To be done :: Change "dropdown" to "drop-down menu" in the material starting with the line with "The width and" and going on through the line with "tap(1321, 101)". Leave everything else unchanged, give back only those lines, and leave the pictures out.

Input for this task ::
========================================================================

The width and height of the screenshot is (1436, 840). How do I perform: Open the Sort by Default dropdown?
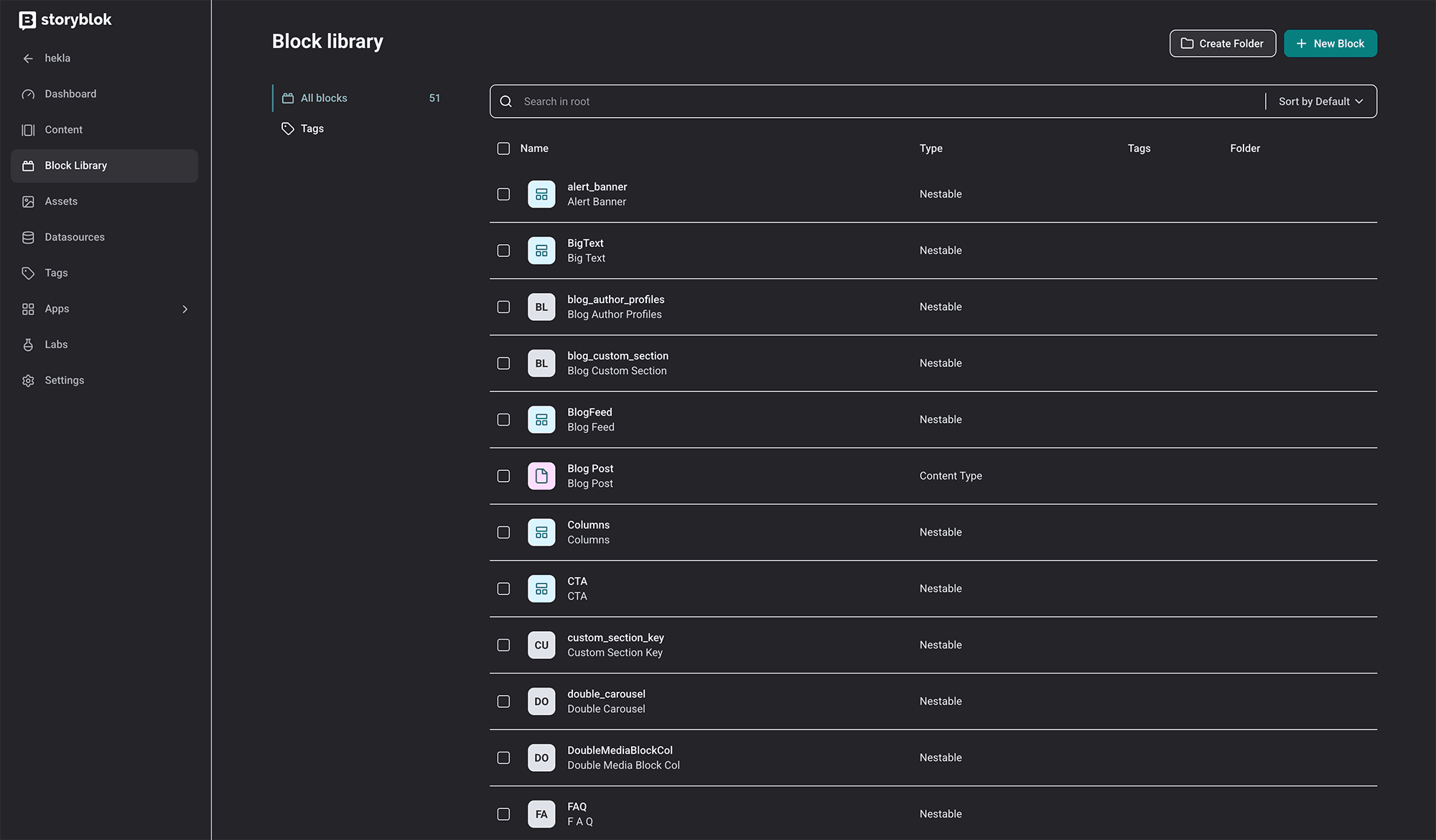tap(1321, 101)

========================================================================

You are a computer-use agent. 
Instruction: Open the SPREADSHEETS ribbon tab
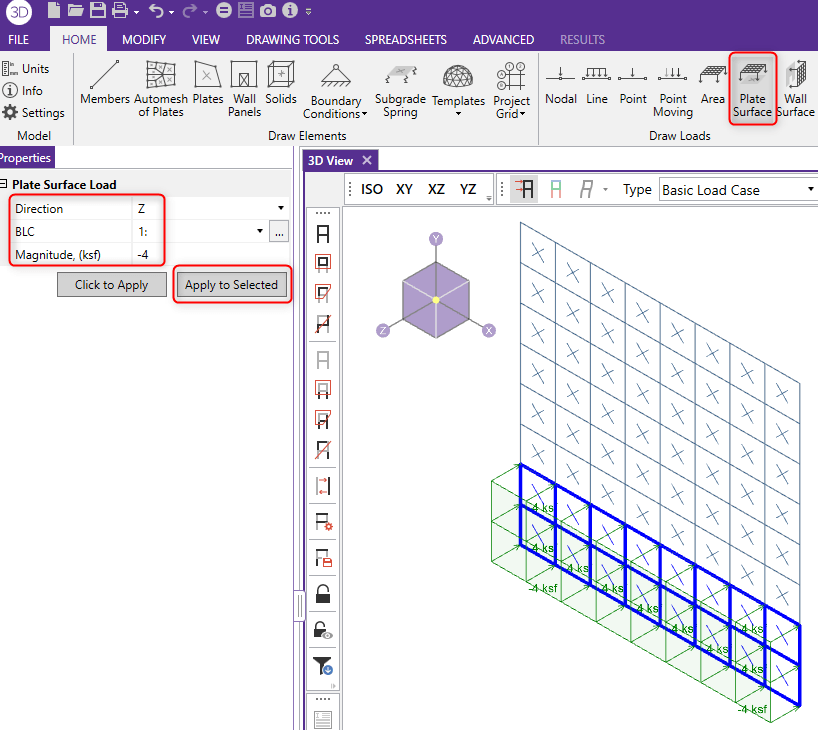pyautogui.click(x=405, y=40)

========================================================================

Written solution ::
The width and height of the screenshot is (1436, 840). How do I perform: Open the Sort by Default drop-down menu?
tap(1321, 101)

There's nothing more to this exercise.